● **What to do**
Copy the records below word for word, beginning at the line that contains "Buy 165 fans for 10580 STARBITS" and stopping after the line that contains "tap(523, 9)".

* * * * * * * * *

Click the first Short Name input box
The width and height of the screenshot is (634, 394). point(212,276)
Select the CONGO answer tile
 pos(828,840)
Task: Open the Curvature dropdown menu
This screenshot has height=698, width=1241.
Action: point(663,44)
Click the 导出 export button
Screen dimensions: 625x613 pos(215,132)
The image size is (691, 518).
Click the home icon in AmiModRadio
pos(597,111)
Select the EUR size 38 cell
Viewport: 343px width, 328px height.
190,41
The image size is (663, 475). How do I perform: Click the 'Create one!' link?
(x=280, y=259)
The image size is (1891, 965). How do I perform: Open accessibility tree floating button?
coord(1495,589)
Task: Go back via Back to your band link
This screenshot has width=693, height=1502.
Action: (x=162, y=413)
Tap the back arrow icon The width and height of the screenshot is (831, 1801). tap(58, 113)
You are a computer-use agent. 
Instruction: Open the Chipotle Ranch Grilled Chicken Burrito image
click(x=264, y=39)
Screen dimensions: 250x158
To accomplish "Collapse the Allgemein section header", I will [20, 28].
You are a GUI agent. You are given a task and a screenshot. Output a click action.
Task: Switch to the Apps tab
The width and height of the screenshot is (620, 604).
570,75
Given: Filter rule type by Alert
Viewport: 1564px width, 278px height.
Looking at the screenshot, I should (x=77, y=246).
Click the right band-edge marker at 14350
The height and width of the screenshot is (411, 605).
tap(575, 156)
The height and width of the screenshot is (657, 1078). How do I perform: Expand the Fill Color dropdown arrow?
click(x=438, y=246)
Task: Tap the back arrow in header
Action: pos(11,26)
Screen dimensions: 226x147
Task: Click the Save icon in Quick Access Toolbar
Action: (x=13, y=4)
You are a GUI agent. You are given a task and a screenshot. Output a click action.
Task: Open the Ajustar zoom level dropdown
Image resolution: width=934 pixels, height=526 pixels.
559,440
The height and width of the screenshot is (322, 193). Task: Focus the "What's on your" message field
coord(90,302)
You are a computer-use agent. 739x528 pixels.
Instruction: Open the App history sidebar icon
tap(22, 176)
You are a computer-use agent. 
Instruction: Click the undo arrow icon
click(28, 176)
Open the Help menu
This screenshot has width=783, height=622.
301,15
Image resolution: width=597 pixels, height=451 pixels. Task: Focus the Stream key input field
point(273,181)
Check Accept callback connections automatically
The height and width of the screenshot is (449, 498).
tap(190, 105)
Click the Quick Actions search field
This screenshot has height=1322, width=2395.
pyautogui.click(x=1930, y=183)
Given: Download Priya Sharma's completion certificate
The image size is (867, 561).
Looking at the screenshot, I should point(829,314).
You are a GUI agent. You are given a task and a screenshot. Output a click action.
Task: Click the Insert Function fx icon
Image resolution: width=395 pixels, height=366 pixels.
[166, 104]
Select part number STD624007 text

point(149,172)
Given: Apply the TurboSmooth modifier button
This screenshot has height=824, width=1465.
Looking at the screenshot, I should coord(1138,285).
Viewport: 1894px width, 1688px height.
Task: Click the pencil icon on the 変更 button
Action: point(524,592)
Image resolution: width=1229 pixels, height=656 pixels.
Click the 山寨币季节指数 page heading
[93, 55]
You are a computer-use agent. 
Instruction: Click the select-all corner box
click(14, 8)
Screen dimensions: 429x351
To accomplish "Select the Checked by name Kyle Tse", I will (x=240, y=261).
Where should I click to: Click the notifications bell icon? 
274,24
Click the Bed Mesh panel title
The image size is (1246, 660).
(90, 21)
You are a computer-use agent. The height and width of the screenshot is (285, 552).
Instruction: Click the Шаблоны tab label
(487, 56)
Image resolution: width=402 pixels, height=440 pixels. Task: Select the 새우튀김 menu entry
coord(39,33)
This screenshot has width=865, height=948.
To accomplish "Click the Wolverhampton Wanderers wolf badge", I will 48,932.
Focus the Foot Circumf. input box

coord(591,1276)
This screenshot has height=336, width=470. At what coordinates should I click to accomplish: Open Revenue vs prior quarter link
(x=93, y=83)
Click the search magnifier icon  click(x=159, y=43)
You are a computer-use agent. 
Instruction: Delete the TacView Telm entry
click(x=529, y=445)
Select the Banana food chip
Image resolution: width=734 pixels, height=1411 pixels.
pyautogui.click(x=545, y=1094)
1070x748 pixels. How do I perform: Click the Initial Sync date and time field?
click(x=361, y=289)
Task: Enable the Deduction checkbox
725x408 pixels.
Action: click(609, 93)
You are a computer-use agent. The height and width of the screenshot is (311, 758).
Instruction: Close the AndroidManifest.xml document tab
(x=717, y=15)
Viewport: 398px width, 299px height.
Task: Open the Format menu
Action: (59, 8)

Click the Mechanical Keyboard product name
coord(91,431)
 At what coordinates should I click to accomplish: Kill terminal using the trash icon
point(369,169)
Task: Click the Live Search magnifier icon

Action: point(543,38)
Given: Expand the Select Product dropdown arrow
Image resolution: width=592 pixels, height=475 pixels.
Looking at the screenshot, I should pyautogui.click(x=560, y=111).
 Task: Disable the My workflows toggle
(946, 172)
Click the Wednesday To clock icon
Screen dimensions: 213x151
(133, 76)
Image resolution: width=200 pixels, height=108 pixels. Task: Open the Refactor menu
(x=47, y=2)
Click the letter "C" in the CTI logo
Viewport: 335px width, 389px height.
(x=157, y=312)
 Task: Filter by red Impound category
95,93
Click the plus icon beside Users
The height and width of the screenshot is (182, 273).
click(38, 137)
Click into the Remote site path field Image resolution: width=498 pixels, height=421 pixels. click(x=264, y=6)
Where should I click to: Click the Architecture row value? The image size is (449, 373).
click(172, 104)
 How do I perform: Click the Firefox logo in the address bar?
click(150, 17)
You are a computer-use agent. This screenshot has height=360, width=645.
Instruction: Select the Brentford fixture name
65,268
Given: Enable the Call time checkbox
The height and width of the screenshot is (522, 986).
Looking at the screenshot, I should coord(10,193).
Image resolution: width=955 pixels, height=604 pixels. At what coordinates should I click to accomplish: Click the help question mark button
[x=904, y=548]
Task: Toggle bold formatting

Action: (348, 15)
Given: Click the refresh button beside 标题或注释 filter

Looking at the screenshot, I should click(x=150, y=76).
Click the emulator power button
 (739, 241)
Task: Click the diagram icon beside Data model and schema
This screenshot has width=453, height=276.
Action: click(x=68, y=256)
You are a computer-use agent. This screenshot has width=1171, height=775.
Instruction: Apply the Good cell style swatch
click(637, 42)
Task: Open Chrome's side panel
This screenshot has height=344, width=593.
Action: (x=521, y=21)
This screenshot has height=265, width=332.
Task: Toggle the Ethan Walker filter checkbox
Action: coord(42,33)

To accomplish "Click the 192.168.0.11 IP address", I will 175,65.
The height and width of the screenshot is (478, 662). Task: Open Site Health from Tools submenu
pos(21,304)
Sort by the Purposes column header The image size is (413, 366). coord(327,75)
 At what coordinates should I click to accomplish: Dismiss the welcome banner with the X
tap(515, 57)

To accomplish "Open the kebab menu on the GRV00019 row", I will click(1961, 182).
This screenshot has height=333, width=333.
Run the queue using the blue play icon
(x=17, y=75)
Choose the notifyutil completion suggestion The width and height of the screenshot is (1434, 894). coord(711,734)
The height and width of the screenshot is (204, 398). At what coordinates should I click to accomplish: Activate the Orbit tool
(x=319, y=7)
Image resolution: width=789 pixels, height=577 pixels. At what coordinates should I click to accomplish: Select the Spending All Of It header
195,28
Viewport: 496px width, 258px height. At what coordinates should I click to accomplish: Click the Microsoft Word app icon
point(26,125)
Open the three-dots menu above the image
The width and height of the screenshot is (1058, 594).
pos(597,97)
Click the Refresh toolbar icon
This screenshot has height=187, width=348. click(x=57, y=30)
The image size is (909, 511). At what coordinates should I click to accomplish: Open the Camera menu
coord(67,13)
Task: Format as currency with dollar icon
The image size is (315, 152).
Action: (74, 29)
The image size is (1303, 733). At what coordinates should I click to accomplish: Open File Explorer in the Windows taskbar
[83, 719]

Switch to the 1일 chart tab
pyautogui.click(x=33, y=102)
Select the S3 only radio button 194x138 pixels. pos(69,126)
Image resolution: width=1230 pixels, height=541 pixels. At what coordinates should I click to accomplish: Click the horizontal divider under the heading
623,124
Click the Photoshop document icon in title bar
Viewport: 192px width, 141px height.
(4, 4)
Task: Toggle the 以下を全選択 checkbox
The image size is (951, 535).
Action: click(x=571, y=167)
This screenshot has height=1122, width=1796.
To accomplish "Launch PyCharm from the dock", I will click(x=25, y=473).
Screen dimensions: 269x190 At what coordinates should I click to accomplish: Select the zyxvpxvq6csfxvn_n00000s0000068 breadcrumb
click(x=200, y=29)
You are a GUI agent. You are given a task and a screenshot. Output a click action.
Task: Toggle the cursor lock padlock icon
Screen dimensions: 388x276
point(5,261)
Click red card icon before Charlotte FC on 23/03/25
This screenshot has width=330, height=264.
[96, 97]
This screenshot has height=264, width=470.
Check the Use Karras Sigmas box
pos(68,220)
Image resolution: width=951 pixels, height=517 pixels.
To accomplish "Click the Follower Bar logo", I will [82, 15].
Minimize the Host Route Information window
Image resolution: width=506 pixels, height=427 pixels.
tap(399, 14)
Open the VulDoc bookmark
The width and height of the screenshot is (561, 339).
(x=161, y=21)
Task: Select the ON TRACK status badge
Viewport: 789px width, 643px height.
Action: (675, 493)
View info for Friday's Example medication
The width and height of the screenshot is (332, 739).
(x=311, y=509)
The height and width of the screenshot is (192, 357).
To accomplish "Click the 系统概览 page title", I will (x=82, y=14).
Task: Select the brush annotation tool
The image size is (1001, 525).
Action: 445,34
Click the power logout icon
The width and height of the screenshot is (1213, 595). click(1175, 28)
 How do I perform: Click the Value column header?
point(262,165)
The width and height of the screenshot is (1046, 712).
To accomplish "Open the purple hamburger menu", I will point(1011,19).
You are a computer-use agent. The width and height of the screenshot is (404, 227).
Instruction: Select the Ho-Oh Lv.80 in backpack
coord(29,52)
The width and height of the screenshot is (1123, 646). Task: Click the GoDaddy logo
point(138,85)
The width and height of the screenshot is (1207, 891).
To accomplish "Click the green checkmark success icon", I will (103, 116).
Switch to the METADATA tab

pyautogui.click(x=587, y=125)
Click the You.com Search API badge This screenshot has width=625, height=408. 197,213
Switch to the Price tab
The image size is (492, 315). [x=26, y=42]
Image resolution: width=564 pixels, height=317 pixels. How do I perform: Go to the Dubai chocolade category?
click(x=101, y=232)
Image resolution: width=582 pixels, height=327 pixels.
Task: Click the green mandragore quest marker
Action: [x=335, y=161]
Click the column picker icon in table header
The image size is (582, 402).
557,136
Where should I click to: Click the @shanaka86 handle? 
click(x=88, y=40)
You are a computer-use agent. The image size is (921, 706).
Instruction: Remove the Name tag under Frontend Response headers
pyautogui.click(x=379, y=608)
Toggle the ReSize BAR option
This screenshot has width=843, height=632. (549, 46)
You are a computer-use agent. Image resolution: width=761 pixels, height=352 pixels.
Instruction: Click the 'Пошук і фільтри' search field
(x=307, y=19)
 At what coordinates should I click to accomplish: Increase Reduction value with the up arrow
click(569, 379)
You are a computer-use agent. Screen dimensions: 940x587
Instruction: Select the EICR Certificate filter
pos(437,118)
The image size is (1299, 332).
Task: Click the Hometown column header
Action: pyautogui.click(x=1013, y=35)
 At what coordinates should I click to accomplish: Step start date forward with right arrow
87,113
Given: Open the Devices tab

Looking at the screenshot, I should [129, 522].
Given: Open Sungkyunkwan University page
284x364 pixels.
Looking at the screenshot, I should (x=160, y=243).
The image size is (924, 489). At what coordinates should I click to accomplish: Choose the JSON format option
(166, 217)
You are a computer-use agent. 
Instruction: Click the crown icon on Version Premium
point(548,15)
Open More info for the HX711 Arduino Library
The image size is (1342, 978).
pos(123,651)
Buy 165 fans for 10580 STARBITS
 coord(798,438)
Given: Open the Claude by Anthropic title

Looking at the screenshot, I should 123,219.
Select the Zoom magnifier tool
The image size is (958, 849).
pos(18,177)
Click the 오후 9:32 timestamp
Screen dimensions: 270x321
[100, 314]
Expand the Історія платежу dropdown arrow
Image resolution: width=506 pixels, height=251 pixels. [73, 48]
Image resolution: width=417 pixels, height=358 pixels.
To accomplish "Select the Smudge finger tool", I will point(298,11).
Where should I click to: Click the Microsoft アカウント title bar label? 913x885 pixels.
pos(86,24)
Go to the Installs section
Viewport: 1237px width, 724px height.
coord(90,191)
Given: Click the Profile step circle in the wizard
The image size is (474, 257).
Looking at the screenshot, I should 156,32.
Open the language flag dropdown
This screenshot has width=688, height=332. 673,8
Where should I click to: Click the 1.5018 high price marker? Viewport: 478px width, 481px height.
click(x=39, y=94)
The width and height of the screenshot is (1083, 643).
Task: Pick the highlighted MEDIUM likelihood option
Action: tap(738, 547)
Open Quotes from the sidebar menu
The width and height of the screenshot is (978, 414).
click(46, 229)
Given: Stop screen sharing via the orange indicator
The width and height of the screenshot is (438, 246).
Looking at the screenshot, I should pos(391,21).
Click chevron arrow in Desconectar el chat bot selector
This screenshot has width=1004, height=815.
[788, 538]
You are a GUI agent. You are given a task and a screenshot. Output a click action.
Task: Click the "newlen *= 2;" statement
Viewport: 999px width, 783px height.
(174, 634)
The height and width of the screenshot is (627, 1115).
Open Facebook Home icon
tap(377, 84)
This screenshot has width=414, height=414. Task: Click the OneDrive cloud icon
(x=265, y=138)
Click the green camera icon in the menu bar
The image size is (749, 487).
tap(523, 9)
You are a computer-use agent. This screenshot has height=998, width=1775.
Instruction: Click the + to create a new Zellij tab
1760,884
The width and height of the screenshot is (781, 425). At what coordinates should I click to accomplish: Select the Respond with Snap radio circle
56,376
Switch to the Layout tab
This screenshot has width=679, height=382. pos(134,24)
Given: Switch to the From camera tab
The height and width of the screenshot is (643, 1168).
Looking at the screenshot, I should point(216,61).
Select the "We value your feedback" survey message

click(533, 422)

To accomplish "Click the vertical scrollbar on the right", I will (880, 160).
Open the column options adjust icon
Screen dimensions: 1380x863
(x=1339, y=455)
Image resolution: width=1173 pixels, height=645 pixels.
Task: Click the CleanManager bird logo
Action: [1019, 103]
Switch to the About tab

* * * * * * * * *

● **Answer**
Buy 165 fans for 10580 STARBITS
 coord(798,438)
Given: Open the Claude by Anthropic title

Looking at the screenshot, I should 123,219.
Select the Zoom magnifier tool
The image size is (958, 849).
pos(18,177)
Click the 오후 9:32 timestamp
Screen dimensions: 270x321
[100, 314]
Expand the Історія платежу dropdown arrow
Image resolution: width=506 pixels, height=251 pixels. [73, 48]
Image resolution: width=417 pixels, height=358 pixels.
To accomplish "Select the Smudge finger tool", I will point(298,11).
Where should I click to: Click the Microsoft アカウント title bar label? 913x885 pixels.
pos(86,24)
Go to the Installs section
Viewport: 1237px width, 724px height.
coord(90,191)
Given: Click the Profile step circle in the wizard
The image size is (474, 257).
Looking at the screenshot, I should 156,32.
Open the language flag dropdown
This screenshot has width=688, height=332. 673,8
Where should I click to: Click the 1.5018 high price marker? Viewport: 478px width, 481px height.
click(x=39, y=94)
The width and height of the screenshot is (1083, 643).
Task: Pick the highlighted MEDIUM likelihood option
Action: tap(738, 547)
Open Quotes from the sidebar menu
The width and height of the screenshot is (978, 414).
click(46, 229)
Given: Stop screen sharing via the orange indicator
The width and height of the screenshot is (438, 246).
Looking at the screenshot, I should pos(391,21).
Click chevron arrow in Desconectar el chat bot selector
This screenshot has width=1004, height=815.
[788, 538]
You are a GUI agent. You are given a task and a screenshot. Output a click action.
Task: Click the "newlen *= 2;" statement
Viewport: 999px width, 783px height.
(174, 634)
The height and width of the screenshot is (627, 1115).
Open Facebook Home icon
tap(377, 84)
This screenshot has width=414, height=414. Task: Click the OneDrive cloud icon
(x=265, y=138)
Click the green camera icon in the menu bar
The image size is (749, 487).
tap(523, 9)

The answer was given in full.